With each court ruling, Wyoming’s approach evolved. Schools were funded to provide smaller class sizes and tutors. The state determined what an “adequate” education should look like and what it would cost to provide that to students.

Per-student funding still varies widely across Wyoming’s 48 school districts. Its smallest district borders Campbell County and spends $42,000 per student each year. In Campbell County, the state spends less than $16,000 to educate each of the Shrum boys.

As a result, Wyoming also scores poorly on some measures of funding fairness. The Education Law Center found that Wyoming provides high-poverty districts just 80 cents for every dollar provided to their low-poverty counterparts.

“It’s not equal, but it’s probably equitable,” says Campbell County Superintendent Boyd Brown, who’s been in the district nearly three decades. “I think the Legislature has done a great job with the new funding model. We just need to follow it.”

State policymakers are also quick to point out that, while funding may vary, it still exceeds the national average in every Wyoming district -- and that it does account for the high cost of educating at-risk students.

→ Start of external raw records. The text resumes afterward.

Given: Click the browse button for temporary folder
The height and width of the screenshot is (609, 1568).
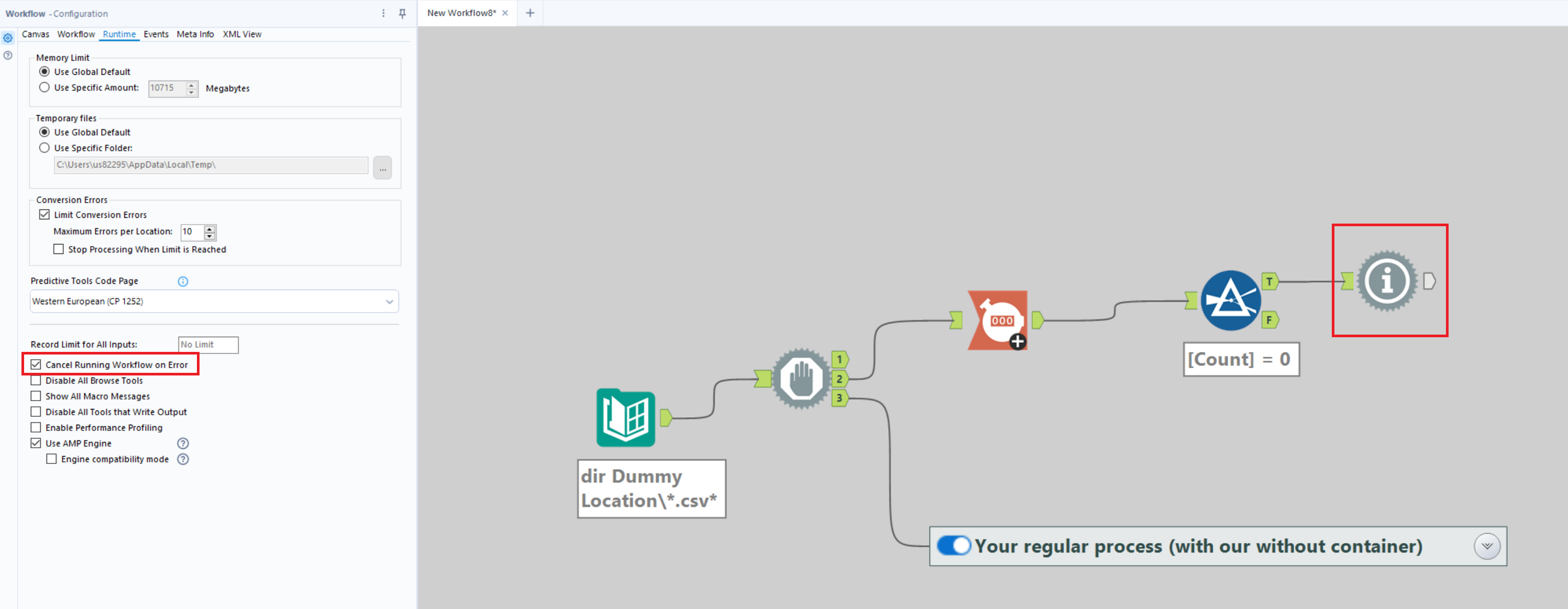Looking at the screenshot, I should coord(382,168).
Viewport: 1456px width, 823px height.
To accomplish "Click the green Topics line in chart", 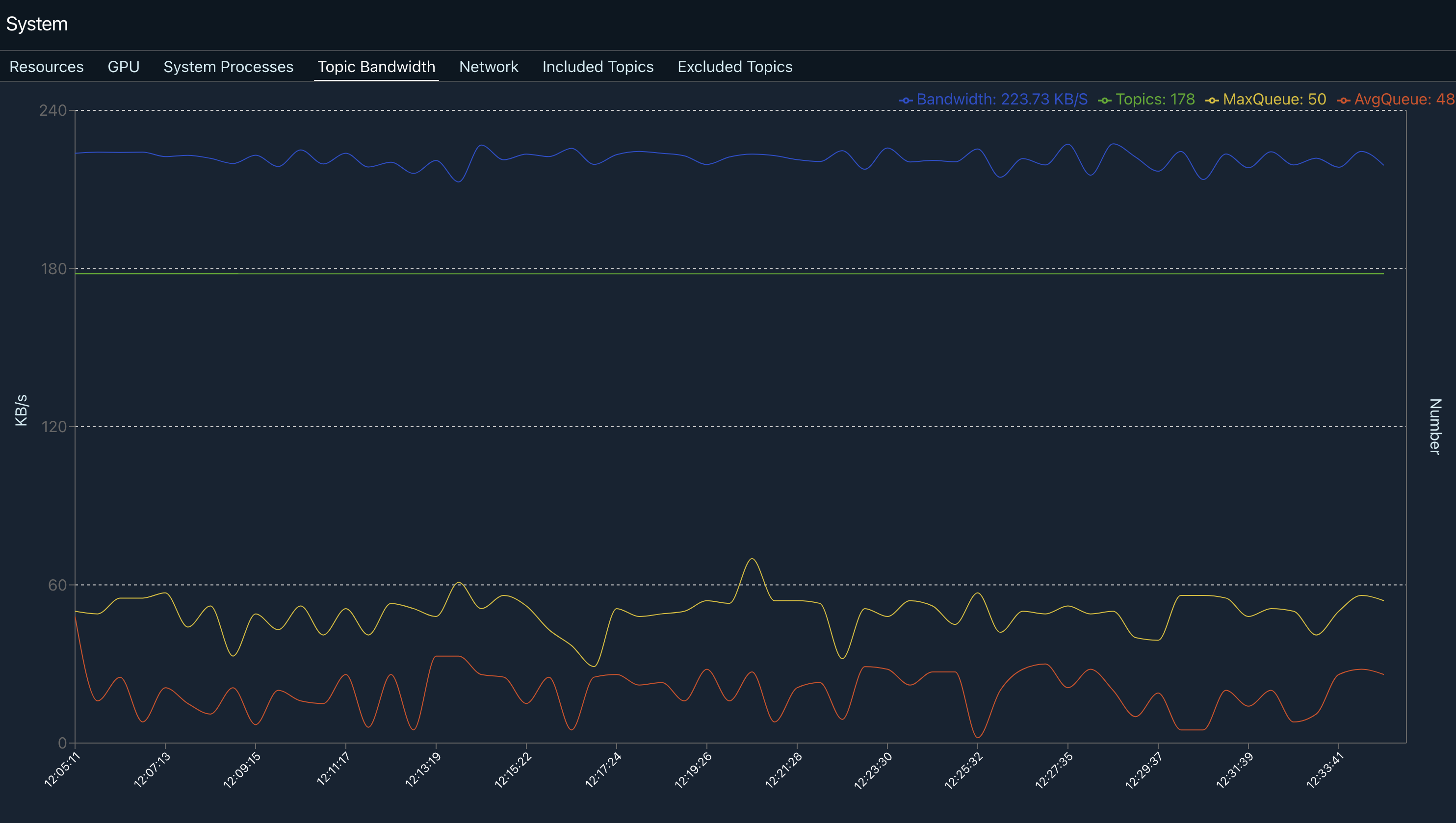I will pos(735,274).
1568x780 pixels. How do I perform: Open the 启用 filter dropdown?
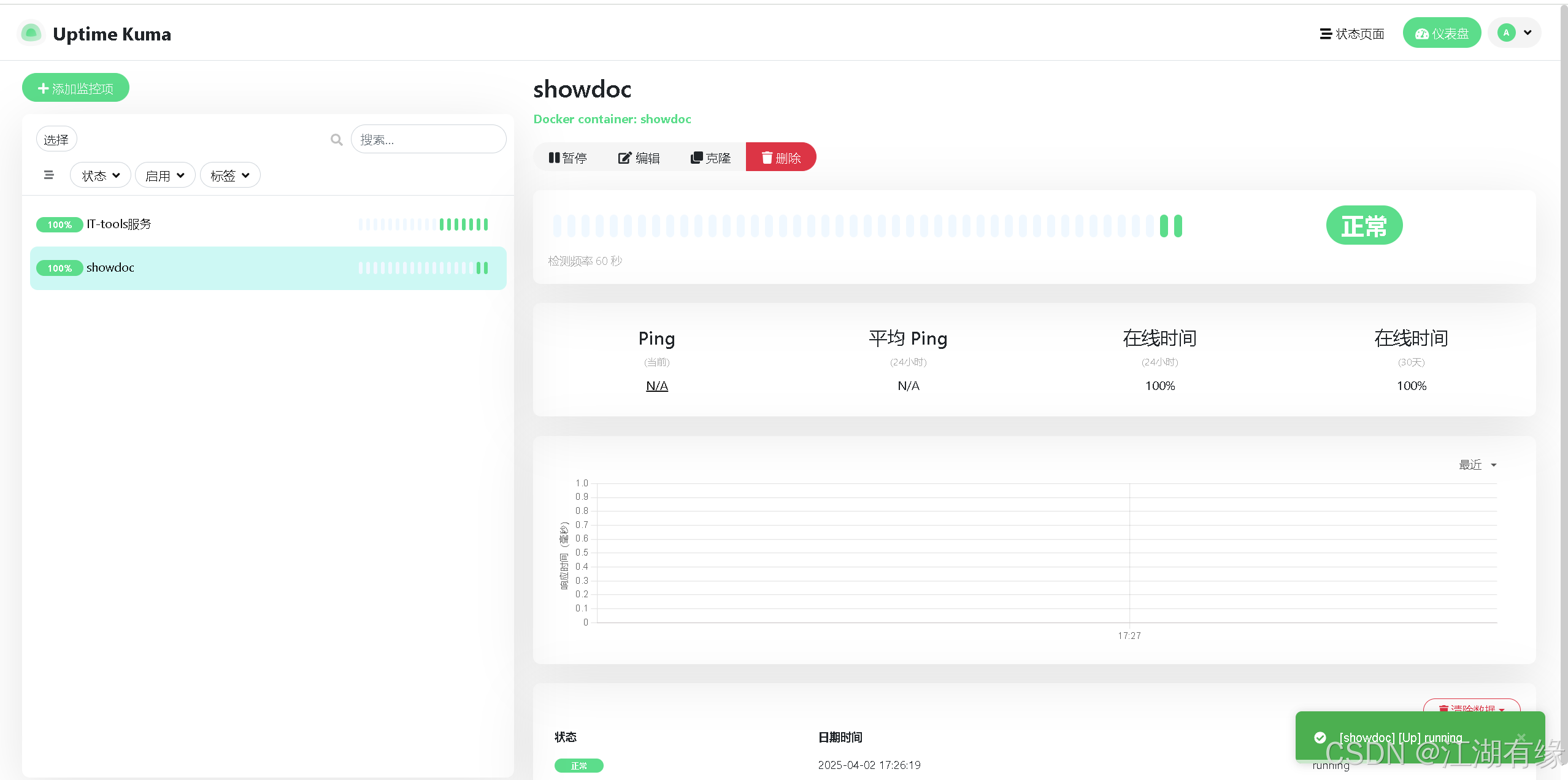[x=164, y=176]
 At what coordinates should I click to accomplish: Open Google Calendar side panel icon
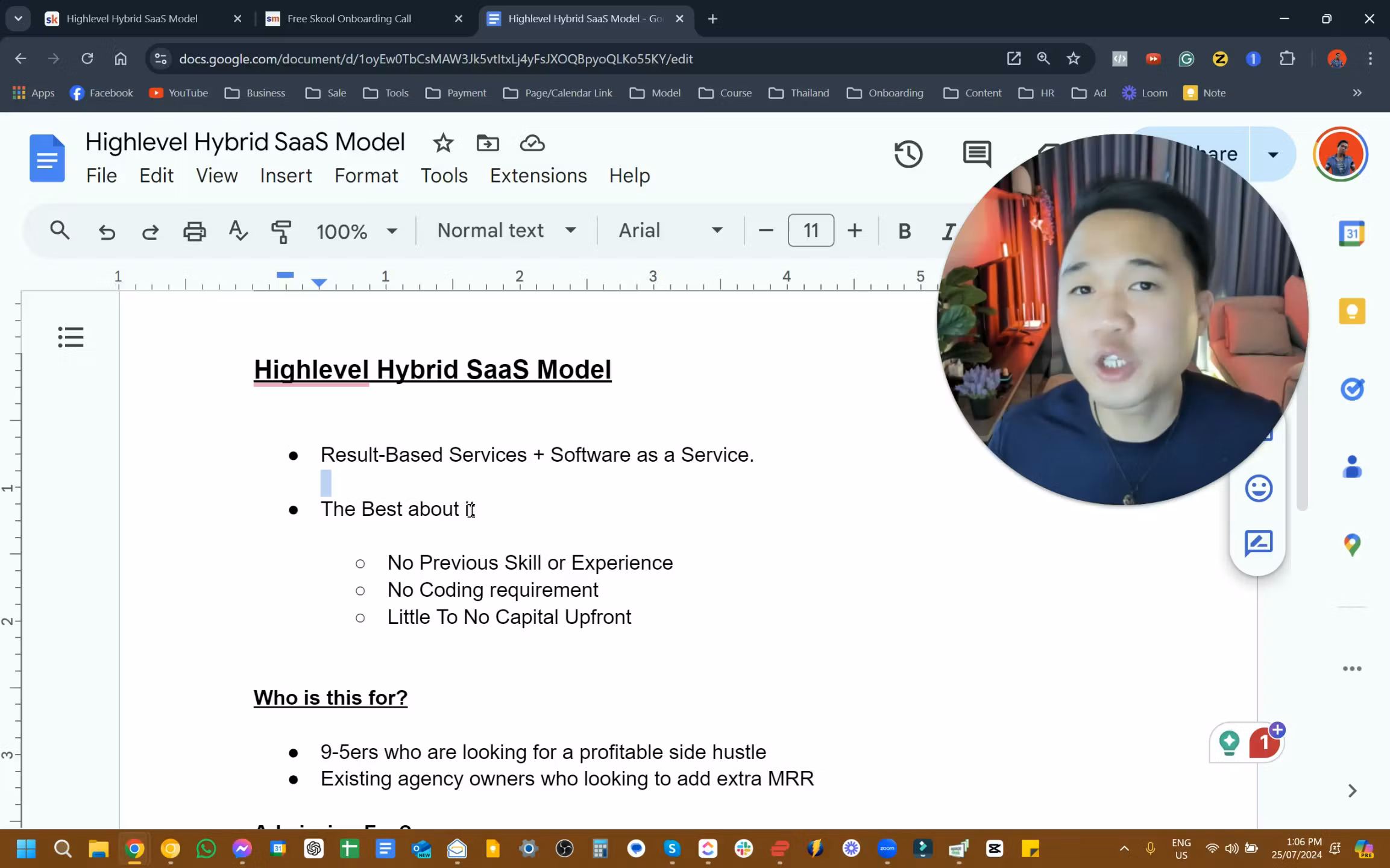point(1351,233)
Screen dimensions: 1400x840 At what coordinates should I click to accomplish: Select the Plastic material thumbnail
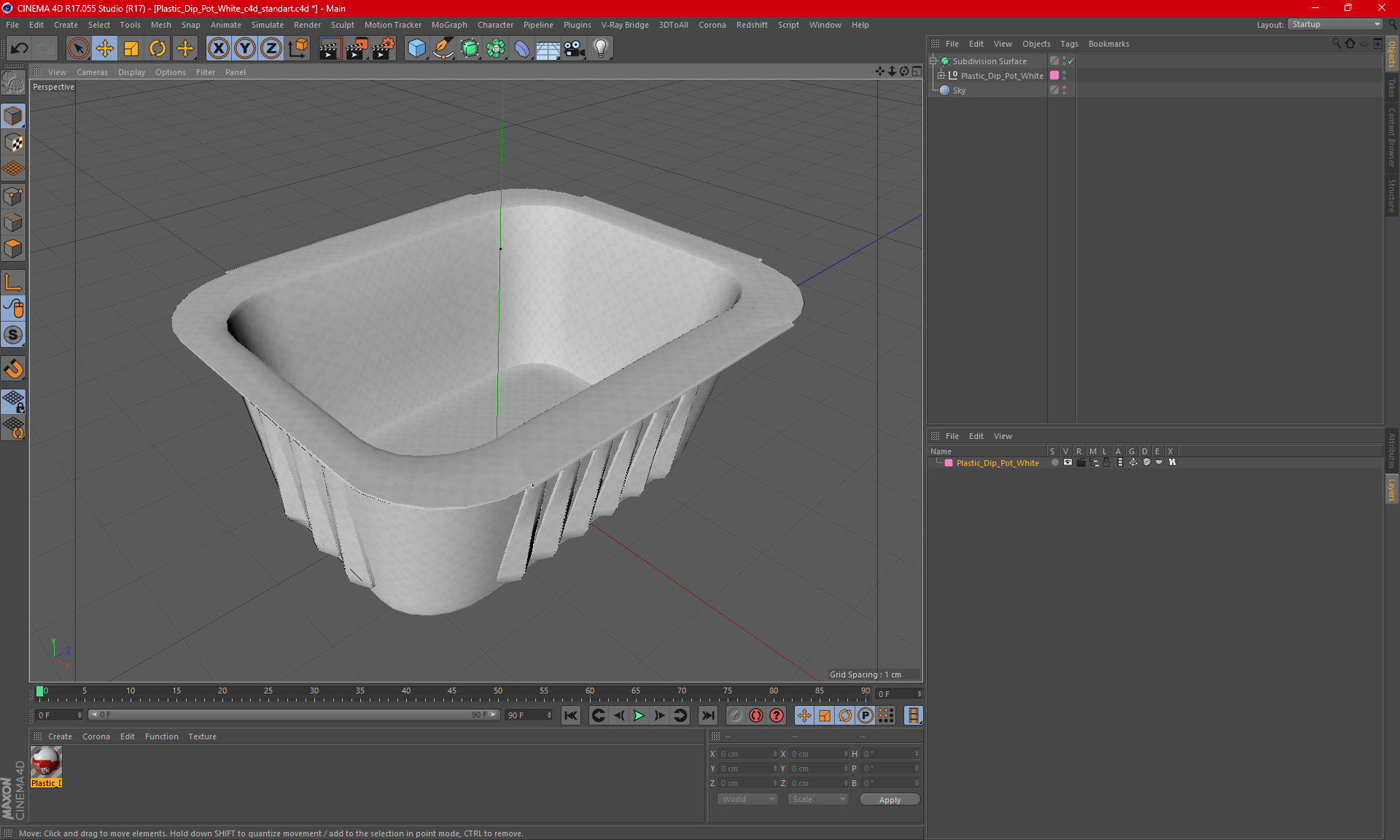point(46,763)
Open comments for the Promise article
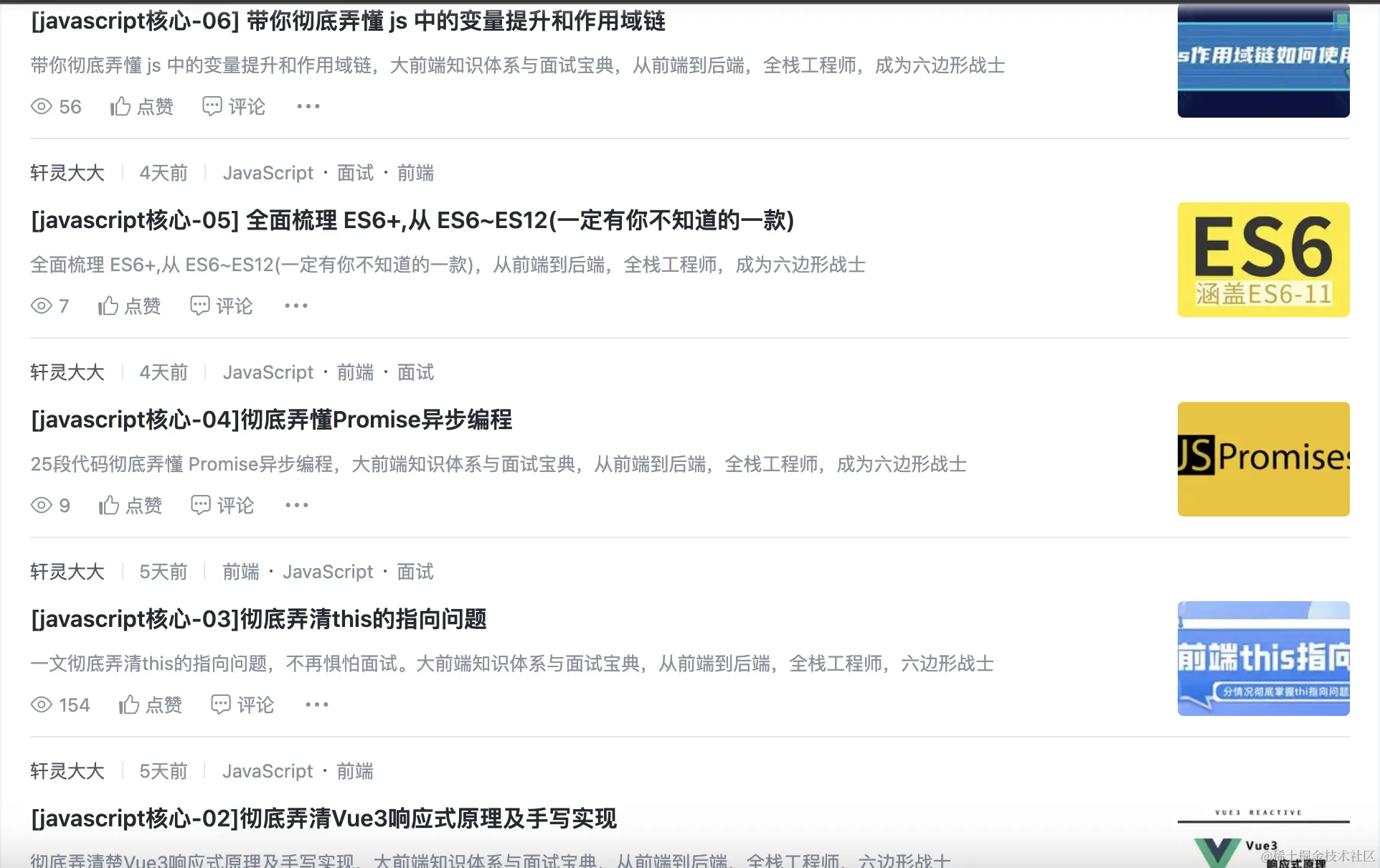 pos(222,506)
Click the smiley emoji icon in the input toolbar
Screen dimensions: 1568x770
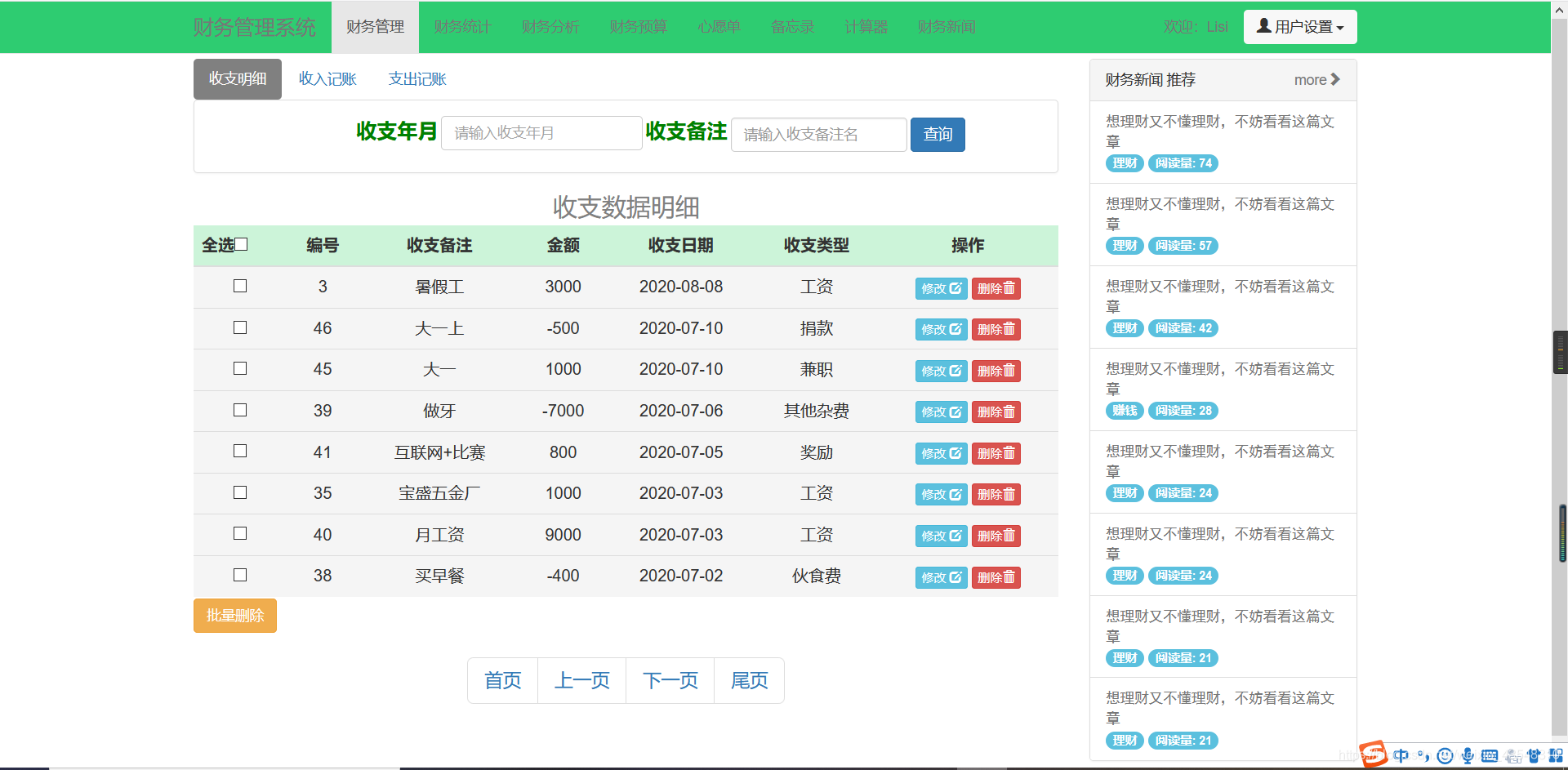tap(1445, 755)
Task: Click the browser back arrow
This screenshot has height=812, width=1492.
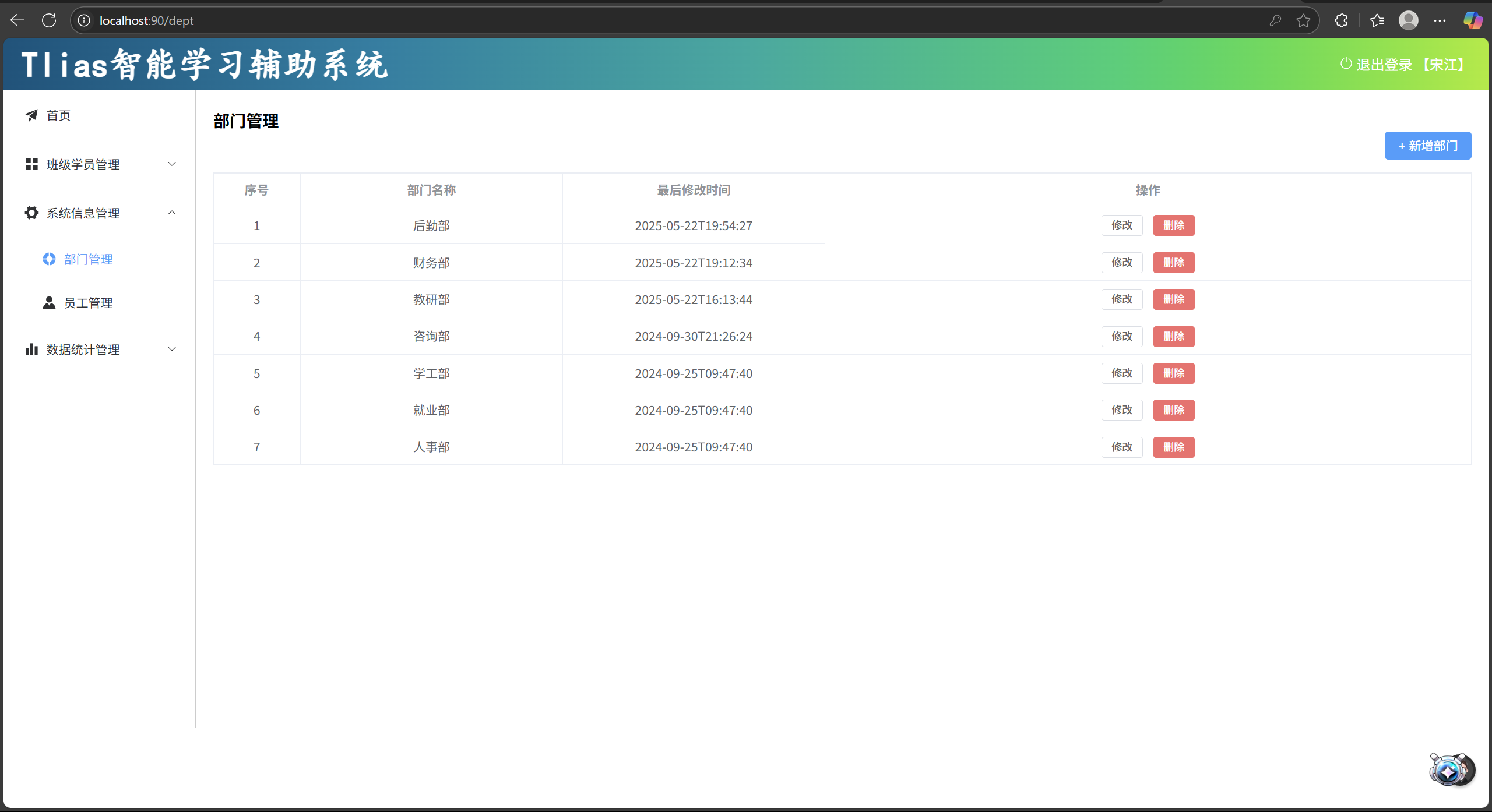Action: [17, 20]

“We put an awful lot of effort into ensuring that every kid in the state has access to the same education,” says Senator Chris Rothfuss, a Laramie Democrat. “If there are disparities, they are anomalous as a result of small or large district sizes.”

There’s one other asterisk to the Wyoming story: Despite its outsized funding, test scores haven’t risen with this two-decade investment. The state remains in the middle of the pack in most measures of academic achievement.

Still, Superintendent Brown says he’s seen improvements in Gillette.

“The expectations for students have increased sharply over the 28 years I’ve been in the district,” says Brown. “Our teachers work harder than they’ve ever worked, giving students as much support and help as they can.”

No Coal Jobs In Sight

None of this would be possible if Wyoming—population 584,000—weren’t the country’s leading coal producer and energy exporter.

“It has been somewhat serendipitous that as we’ve had increased legal mandates, we’ve also seen increased revenue to match our capacity to meet those,” says Mary Kay Hill. “It is a great worry to me personally about what we’re going to do in the years ahead.”

Now, Campbell County and school districts across Wyoming are making cuts. Brown will say goodbye to at least 20 educators and a wellness program. The superintendent worries layoffs will drive more students—and funding—out of town. He’s reminding families about free- and reduced-price lunch applications and the district’s mental health clinic.

Also long-dependent on Wyoming’s energy economy, the Shrums are trimming the family budget down to the bare essentials.

 

Credit Courtesy Shrum Family
The Shrum Family: Cody, Mark, Traci and Jarrett

With no coal jobs in sight, Mark is pursuing a special education master’s degree and teaching credential online and hopes to join his wife in the school district.

“Around here, it’s going to be very tough for a while, so I’m trying to be marketable in a career that can’t go away,” says Shrum. “I think we’ll always need teachers.”